Wonder what someone like Jayalalitha, the politician who was a star from a very urban background herself would have to say about that last observation but the thought clearly does not bother Sinha, who continues. "A hero has to be the sheharon ka bhai as well as the gaon ka bhai. He can't last if he has only a city appeal. That's why actors like Govinda and Aamir Khan have more acceptability. Because, on screen, they have an India appeal. They are not completely urbanised in their films. An actor must have flexibility, adaptability and then only will come acceptability."

Rishi Kapoor
Sinha cites the case of Dharmendra whose son-of-the-soil image is so deep rooted that out of sheer loyalty to apna praji, the North Indian belt patronises the films of his sons, Sunny and Bobby Deol as well. The identification with their father is so strong that the sons too benefit from it," says Sinha.

The Bihari babu also doesn't think much of star children entering cinema. He chuckles and quips that becoming a hero has become some sort of family business. "People here tend to forget that ultimately they have to go the janta ki adalat. That's why so many of these star sons fail to survive in the long run.

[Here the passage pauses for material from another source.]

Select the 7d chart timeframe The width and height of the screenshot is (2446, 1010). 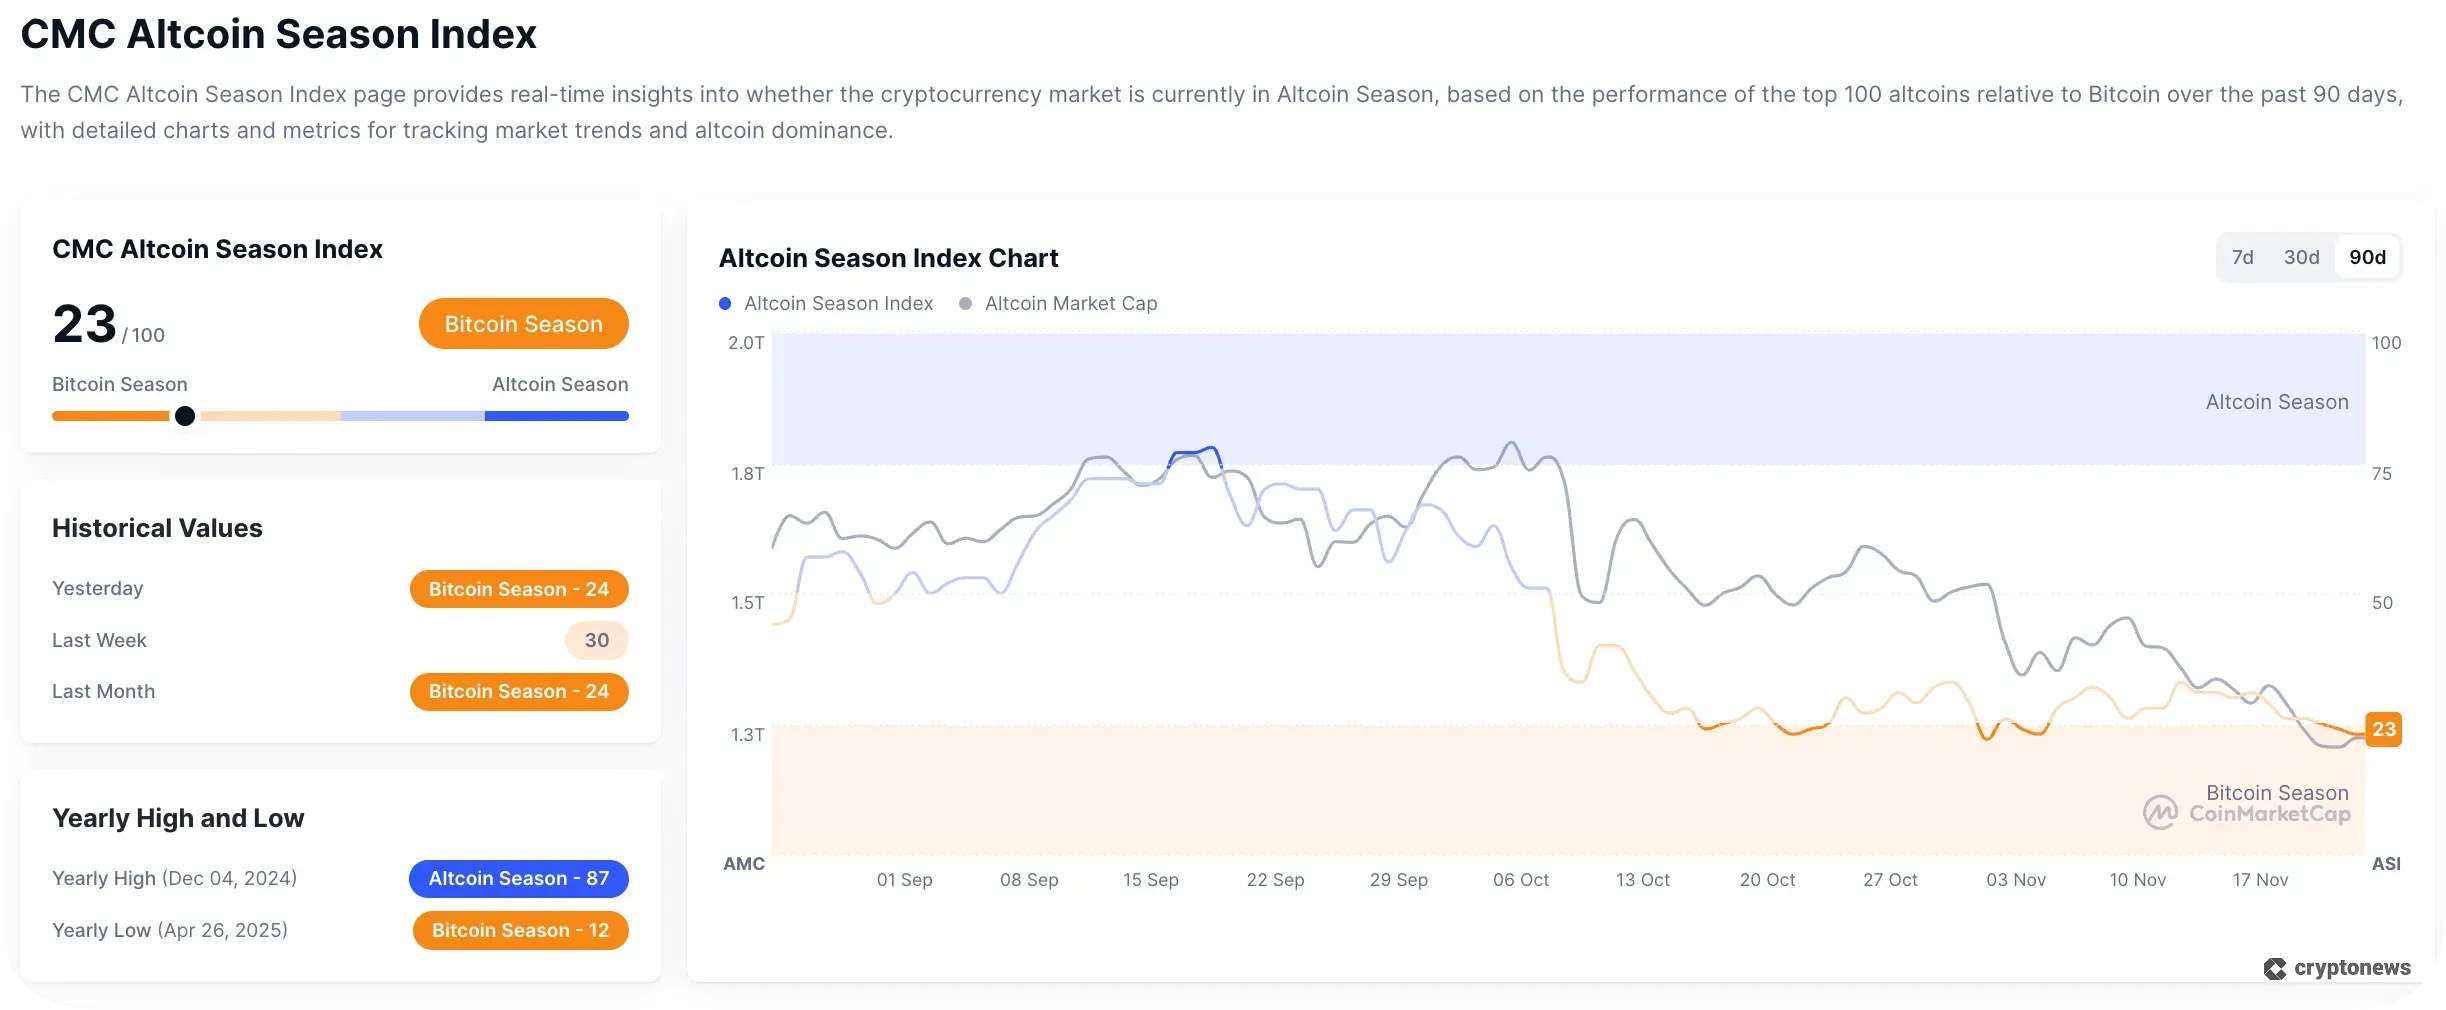(x=2243, y=257)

If Sinha is to be believed then urban Hindi film heroes are only a passing thing. "It's a hi and bye phase," he assures you.

"Pop music will vanish but Lata Mangeshkar will go on for ever. In the same manner, this pop culture, this urbanisation cannot last."

That is one dissenting voice, yes, but does it speak the truth. Well, we'll leave that to that old arbiter, time, won't we?